Kaczyński si era detto sicuro che il blocco del Recovery Fund fosse un modo per costringere la Polonia a piegarsi alla Germania. Questa affermazione ha avuto un ideale seguito in quanto accaduto il primo settembre, in occasione dell’83esimo anniversario dell’inizio dell’invasione della Polonia da parte della Germania nazista. In quell’occasione il governo polacco ha ufficialmente presentato al pubblico le stime dei danni che Berlino dovrebbe pagare come riparazione per i danni arrecati durante il secondo conflitto mondiale: 1.320 miliardi di euro. Una cifra colossale, che verrebbe ripagata nell’arco di decenni, secondo Varsavia. La questione, già liquidata in modo abbastanza secco da Berlino, si presenta come il primo atto di una campagna elettorale che si preannuncia lunghissima. Le elezioni per il nuovo parlamento si terranno tra 12 mesi, e Kaczyński ha necessità di ritrovare slancio di fronte ai propri elettori superando diversi problemi di natura interna, uno su tutti il caro energia e l’inflazione che ha toccato il 16% su base annua. Facile ipotizzare che in questo scenario le vicende europee ricopriranno un ruolo da protagonista.

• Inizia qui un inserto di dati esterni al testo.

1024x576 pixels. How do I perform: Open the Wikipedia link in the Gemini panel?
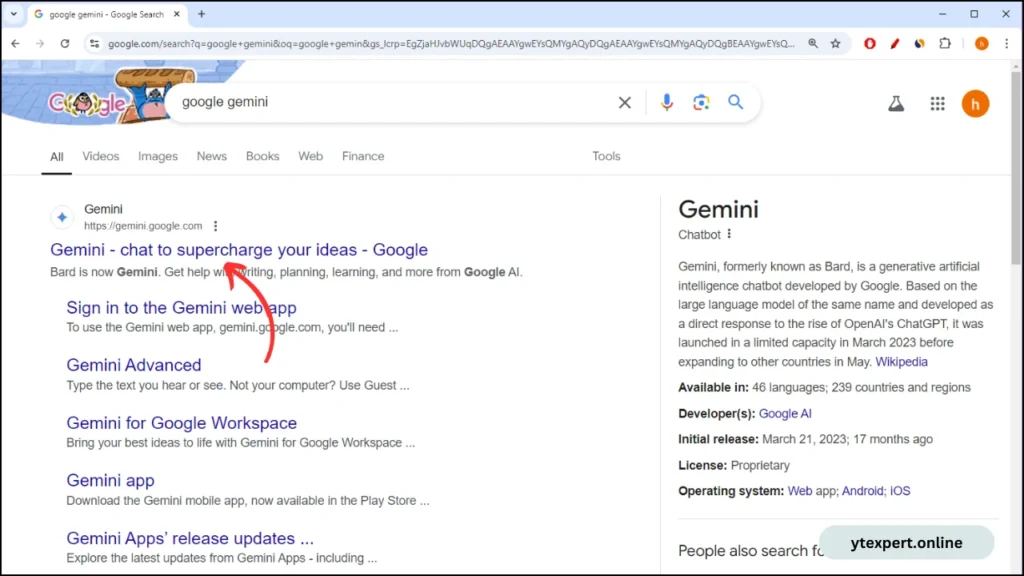click(901, 361)
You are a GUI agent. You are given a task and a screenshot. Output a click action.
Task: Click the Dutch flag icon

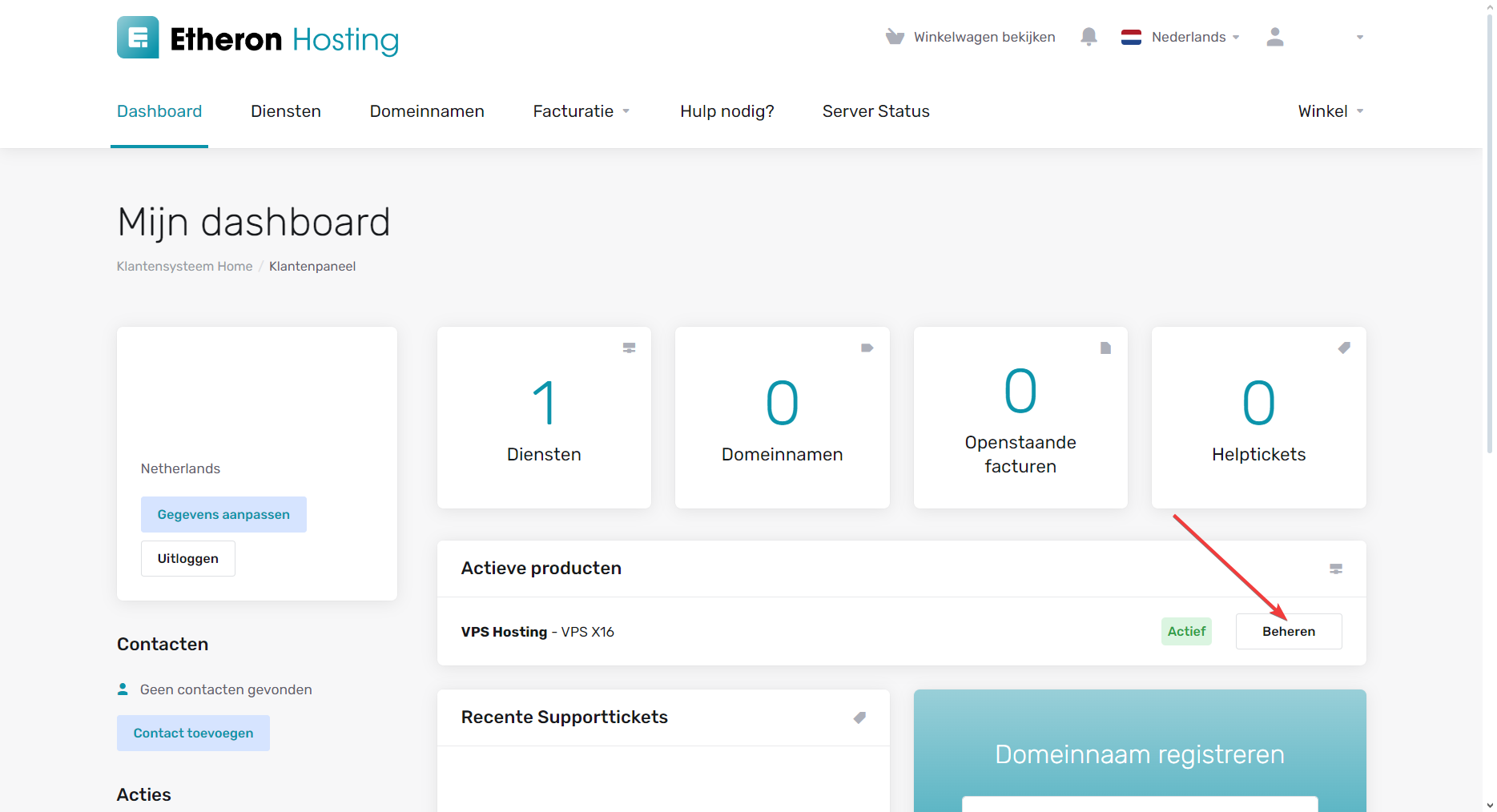tap(1131, 37)
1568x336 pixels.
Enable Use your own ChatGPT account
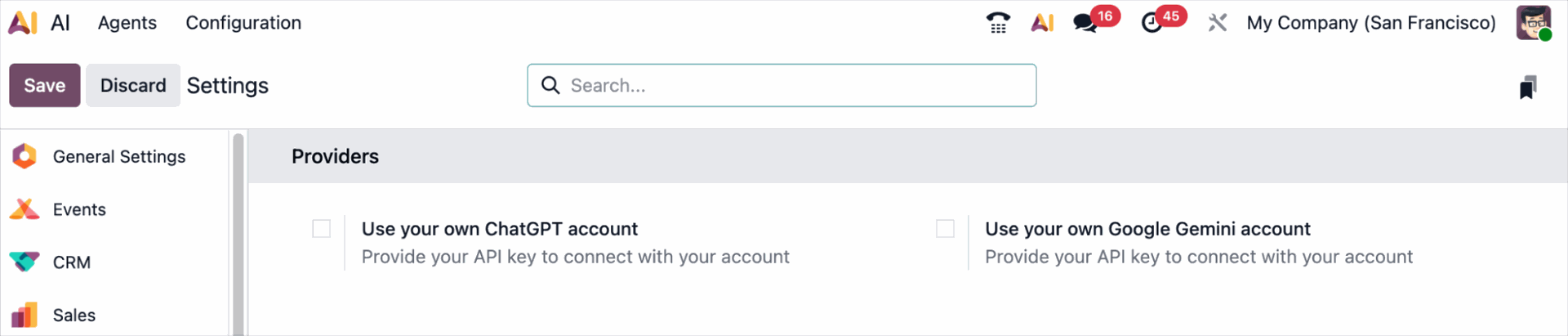(x=322, y=229)
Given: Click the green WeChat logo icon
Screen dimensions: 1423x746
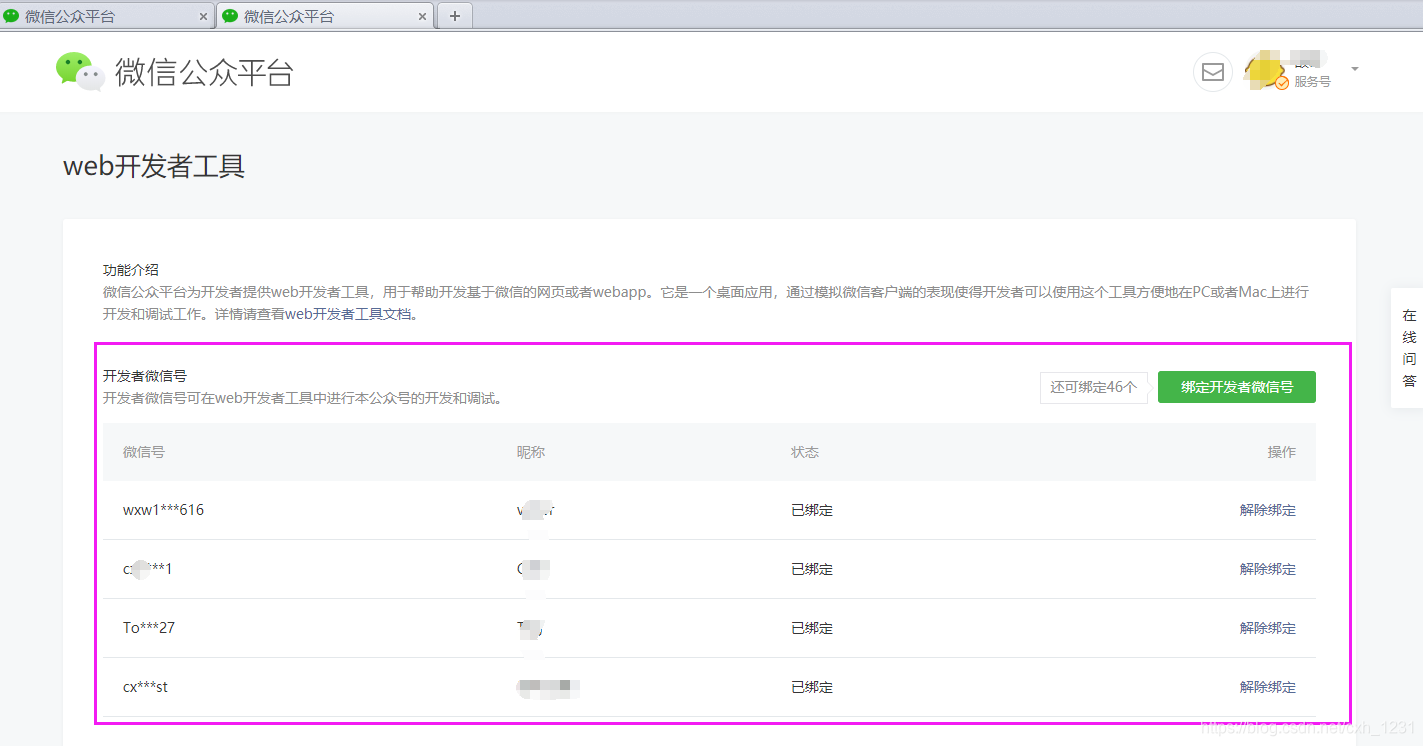Looking at the screenshot, I should [80, 72].
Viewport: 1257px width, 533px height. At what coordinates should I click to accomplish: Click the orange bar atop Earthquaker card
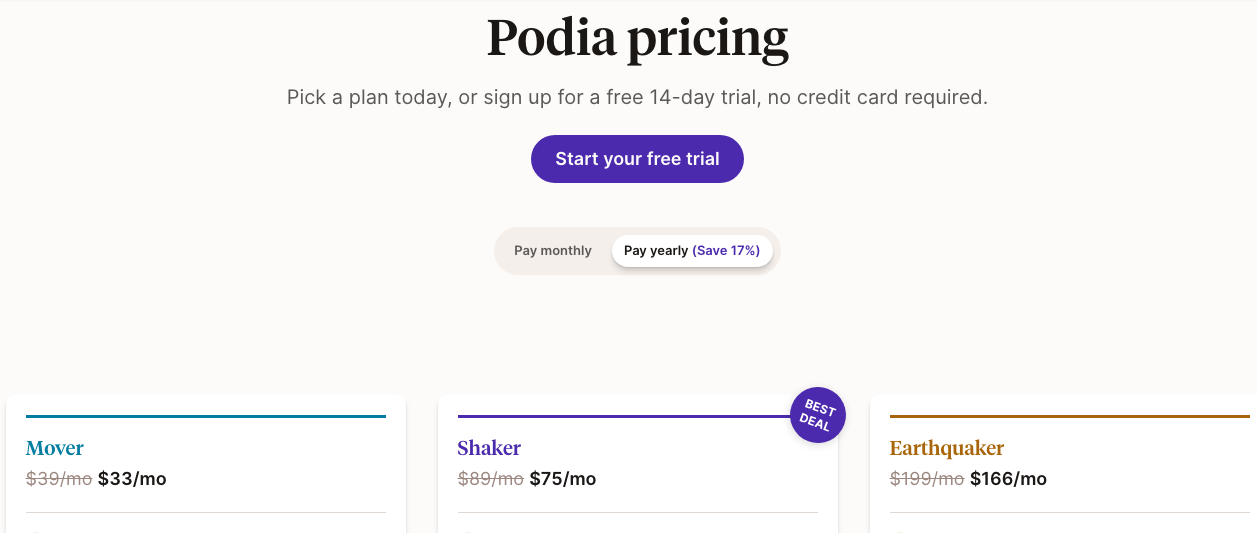(x=1069, y=416)
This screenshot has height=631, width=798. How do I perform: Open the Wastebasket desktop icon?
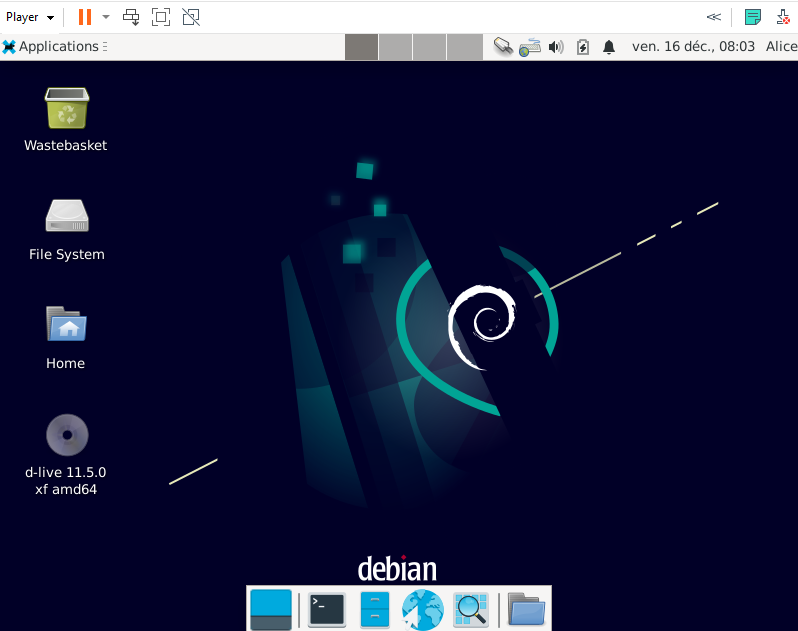pyautogui.click(x=66, y=109)
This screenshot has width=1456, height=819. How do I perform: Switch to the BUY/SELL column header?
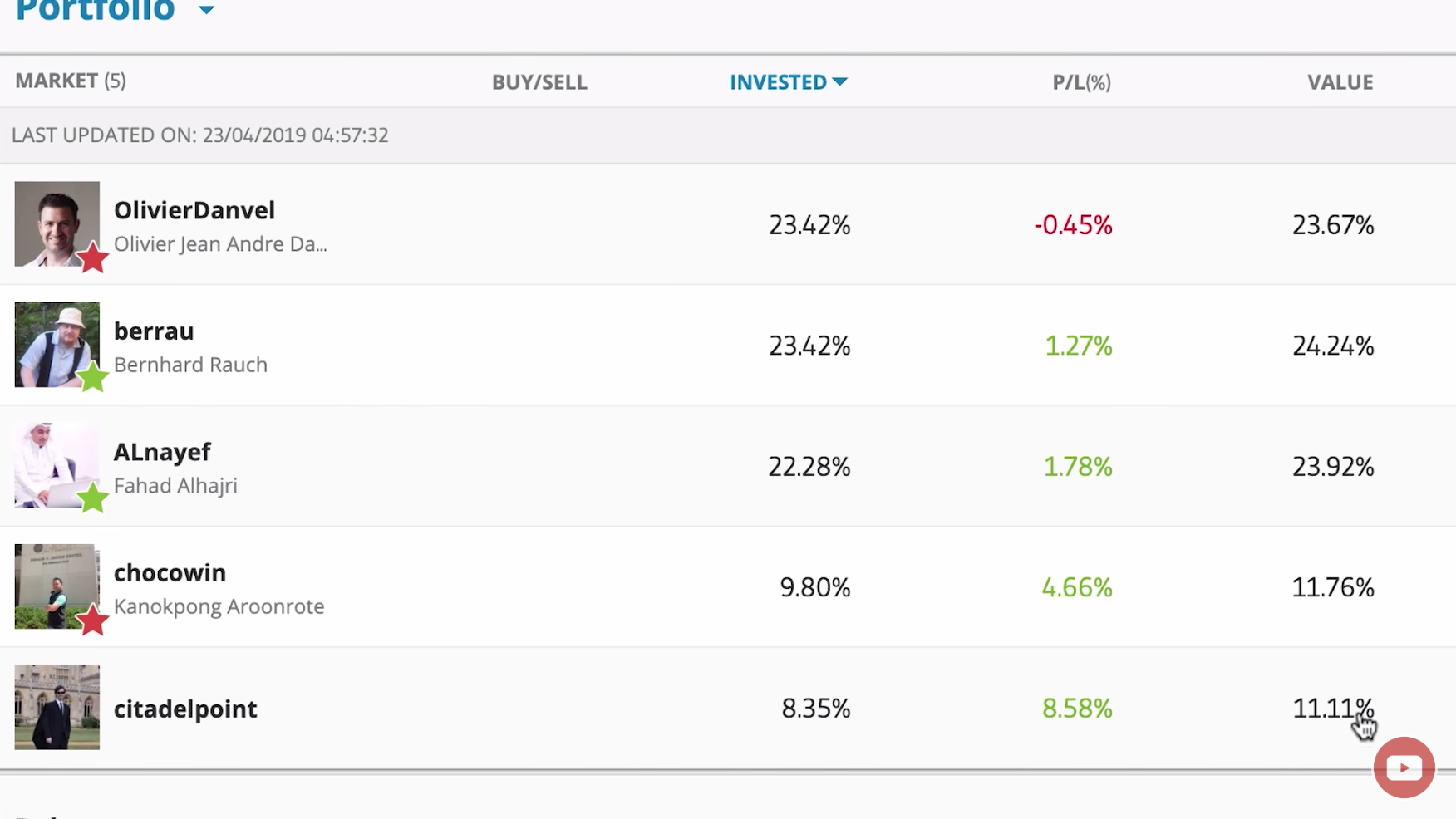click(x=539, y=82)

Le divergenze con Bruxelles sembrano infine aver riallineato i binari di Varsavia e Budapest, che allo scoppiare della guerra in Ucraina avevano preso percorsi divergenti. Tuttavia è difficile dire quanto quest’alleanza poggi su solide fondamenta o su una temporanea convergenza di interessi. Ancora a fine luglio il primo ministro polacco Mateusz Morawiecki  dichiarava che le strade dei due Paesi si erano divise. Un mese più tardi lo stesso Morawiecki ha affermato che pur nel rispetto dei colleghi ucraini si rende necessario ripristinare le relazioni sulle restanti questioni. Non sarà semplice, soprattutto se Orbán continuerà a remare in maniera contraria sull’approccio da adottare nei confronti della Russia. La sua richiesta di revocare tutte le sanzioni entro fine anno non va di certo nella direzione sperata dall’esecutivo polacco. Da parte europea la speranza è invece quella di riuscire a risolvere le questioni pendenti con i due Paesi il più presto possibile. Le elezioni italiane sono alle porte, e il rischio di un nuovo fattore di instabilità è dietro l’angolo.

 

Foto: I primi ministri polacco Mateusz Morawiecki e ungherese Viktor Orban in una foto d’archivio (Mateusz Wlodarczyk / NurPhoto via AFP).